During his twelve years at Amnesty, Dr. Schulz led missions to Liberia, Tunisia, Northern Ireland, and Sudan and visited other places as diverse as Cuba and Mongolia.  He was tailed by Tunisian secret police, threatened with assassination by Liberian warlord Charles Taylor and his appeal for reconciliation of Protestants and Catholics in Northern Ireland brought tears to the eyes of then Prime Minister David Trimble.

He also traveled tens of thousands of miles in the United States, spreading the human rights message from campuses to boardrooms to civic organizations.  A frequent guest on television programs such as Good Morning, America, The Today Show, Hardball and Nightline, Dr. Schulz is the author of two books on human rights, In Our Own Best Interest:  How Defending Human Rights Benefits Us All (2001, Beacon Press) and Tainted Legacy: 9/11 and the Ruin of Human Rights (2003, Nation Books); and the contributing editor of two books published by the  University of Pennsylvania Press, The Phenomenon of Torture: Reading and Commentary (2007) and The Future of Human Rights: US Policy for a New Era (2008).  In 2013 Skinner House Press published his book of essays, What Torture Taught Me and Other Reflections on Justice and Theology.  “William Schulz, “ The New York Review of Books has said, “has done more than anyone in the American human rights movement to make human rights issues known in the United States."

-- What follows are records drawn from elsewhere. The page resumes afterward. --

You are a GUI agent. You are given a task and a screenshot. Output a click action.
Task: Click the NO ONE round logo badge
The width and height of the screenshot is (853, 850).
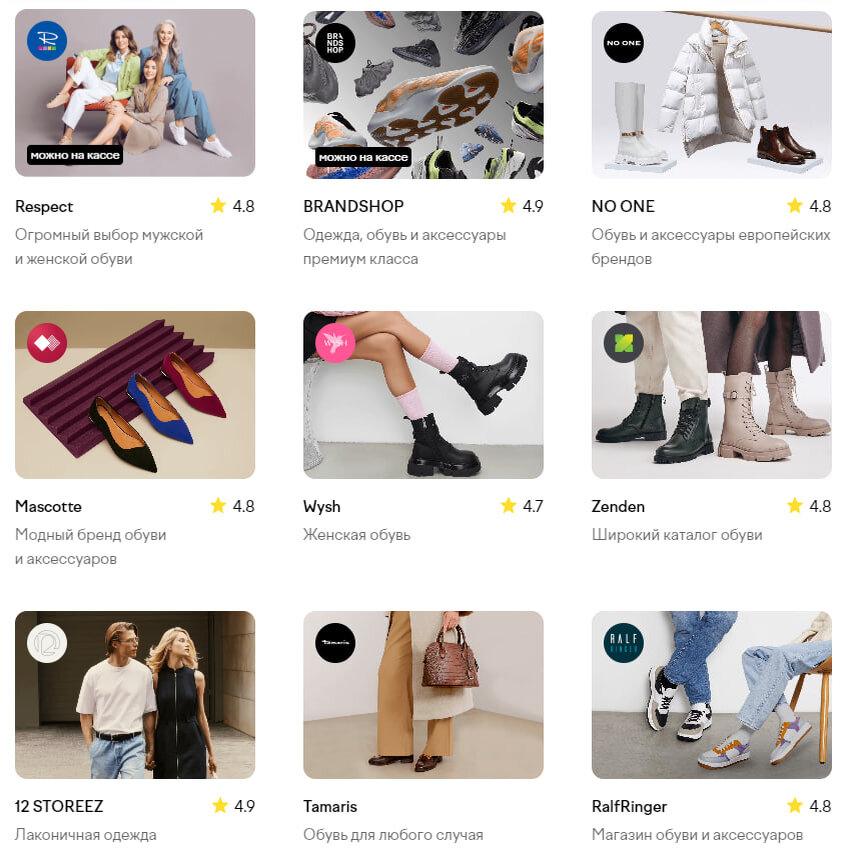pyautogui.click(x=623, y=43)
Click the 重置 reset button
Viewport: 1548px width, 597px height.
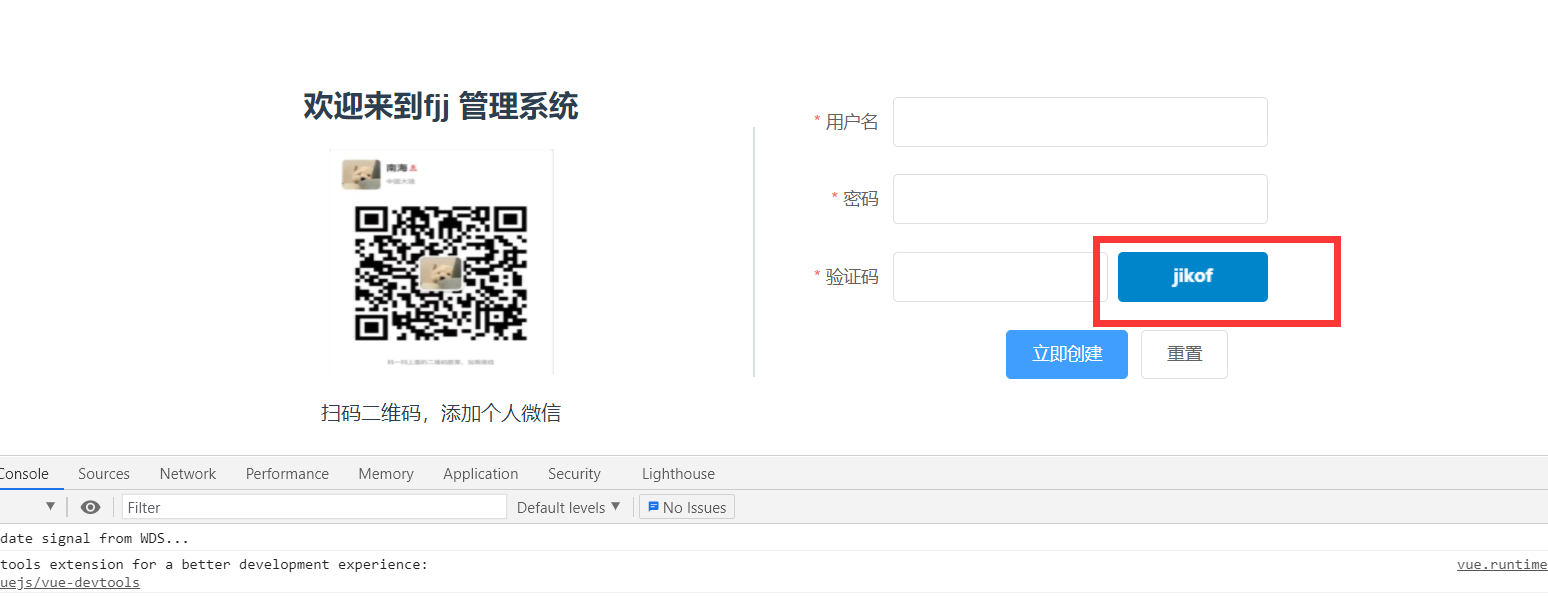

An ordained Unitarian Universalist minister, Dr. Schulz came to Amnesty after serving for fifteen years with the Unitarian Universalist Association of Congregations (UUA), the last eight (1985-93) as President of the Association. As President, he led the first visit by a U. S. Member of Congress to post-revolutionary Romania in January, 1991, two weeks after the fall of Nicolae Ceausescu.  That delegation was instrumental in the subsequent improvement in the rights of religious and ethnic minorities in Romania.

Dr. Schulz has served on the boards of People for the American Way, Planned Parenthood Federation of America and the International Association for Religious Freedom, the world’s oldest international interfaith organization. Dr. Schulz has received a wide variety of honors, including the Public Service Citation from the University of Chicago Alumni Association and the Distinguished Achievement Award from the Oberlin College Alumni Association.  He has been included in Vanity Fair’s 2002 “Hall of Fame of World Nongovernmental Organization Leaders” and was named “Humanist of the Year” by the American Humanist Association in 2002.

He is married to the Rev. Beth Graham, also a Unitarian Universalist minister.

What is your message to a prospective student?

“Meadville Lombard combines the best in both practical and academic learning. With a special emphasis on the diversity of human experience, it prepares students for the day-to-day realities of leadership while challenging them to be open to the full range of intellectual and emotional life.”